- **Task brief**:
Give back only the lines in the records below from the one with "Club infoLibre (420, 144)" to the one with "Javier Durán (395, 1030)", both inclusive, word for word.

- **Supplied entries**:
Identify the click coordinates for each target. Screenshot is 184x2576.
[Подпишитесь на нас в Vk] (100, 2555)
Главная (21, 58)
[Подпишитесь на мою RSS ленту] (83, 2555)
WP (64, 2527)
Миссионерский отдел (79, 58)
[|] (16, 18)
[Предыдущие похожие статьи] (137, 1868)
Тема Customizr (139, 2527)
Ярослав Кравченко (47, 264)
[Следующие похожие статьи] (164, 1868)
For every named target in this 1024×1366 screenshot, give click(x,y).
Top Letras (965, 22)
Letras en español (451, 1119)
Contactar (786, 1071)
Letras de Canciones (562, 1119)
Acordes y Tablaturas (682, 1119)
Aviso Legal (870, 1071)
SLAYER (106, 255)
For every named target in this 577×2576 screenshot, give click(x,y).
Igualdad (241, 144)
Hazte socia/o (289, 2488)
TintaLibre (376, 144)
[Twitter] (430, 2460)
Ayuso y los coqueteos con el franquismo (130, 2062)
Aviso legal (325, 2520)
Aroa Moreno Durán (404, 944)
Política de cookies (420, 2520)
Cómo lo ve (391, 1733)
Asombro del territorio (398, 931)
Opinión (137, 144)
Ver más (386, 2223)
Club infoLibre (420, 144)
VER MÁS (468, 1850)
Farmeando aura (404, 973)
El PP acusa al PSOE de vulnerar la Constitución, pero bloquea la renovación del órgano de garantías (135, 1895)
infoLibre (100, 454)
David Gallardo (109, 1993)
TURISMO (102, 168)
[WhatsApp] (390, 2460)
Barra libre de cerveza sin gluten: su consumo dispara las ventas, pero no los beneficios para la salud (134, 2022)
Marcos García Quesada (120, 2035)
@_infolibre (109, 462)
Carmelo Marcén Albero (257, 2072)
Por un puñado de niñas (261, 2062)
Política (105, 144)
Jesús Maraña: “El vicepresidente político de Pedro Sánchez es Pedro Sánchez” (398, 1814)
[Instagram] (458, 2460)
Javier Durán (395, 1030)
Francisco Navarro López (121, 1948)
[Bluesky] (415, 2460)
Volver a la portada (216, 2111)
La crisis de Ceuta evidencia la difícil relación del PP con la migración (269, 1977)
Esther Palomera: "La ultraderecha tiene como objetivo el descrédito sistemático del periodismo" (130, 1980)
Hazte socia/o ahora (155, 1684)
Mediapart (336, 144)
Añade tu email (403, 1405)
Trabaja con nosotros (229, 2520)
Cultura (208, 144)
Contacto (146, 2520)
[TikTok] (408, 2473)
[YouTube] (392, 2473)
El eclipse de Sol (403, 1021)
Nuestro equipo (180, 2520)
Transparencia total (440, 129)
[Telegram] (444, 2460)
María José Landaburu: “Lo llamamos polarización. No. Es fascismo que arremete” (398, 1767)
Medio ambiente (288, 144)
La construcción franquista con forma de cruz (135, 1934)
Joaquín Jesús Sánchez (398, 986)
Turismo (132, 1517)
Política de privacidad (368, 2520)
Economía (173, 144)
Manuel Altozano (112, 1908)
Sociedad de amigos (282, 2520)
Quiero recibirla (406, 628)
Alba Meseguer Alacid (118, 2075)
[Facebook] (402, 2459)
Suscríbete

- **Worked solution**:
Club infoLibre (420, 144)
VER MÁS (468, 1850)
Farmeando aura (404, 973)
El PP acusa al PSOE de vulnerar la Constitución, pero bloquea la renovación del órgano de garantías (135, 1895)
infoLibre (100, 454)
David Gallardo (109, 1993)
TURISMO (102, 168)
[WhatsApp] (390, 2460)
Barra libre de cerveza sin gluten: su consumo dispara las ventas, pero no los beneficios para la salud (134, 2022)
Marcos García Quesada (120, 2035)
@_infolibre (109, 462)
Carmelo Marcén Albero (257, 2072)
Por un puñado de niñas (261, 2062)
Política (105, 144)
Jesús Maraña: “El vicepresidente político de Pedro Sánchez es Pedro Sánchez” (398, 1814)
[Instagram] (458, 2460)
Javier Durán (395, 1030)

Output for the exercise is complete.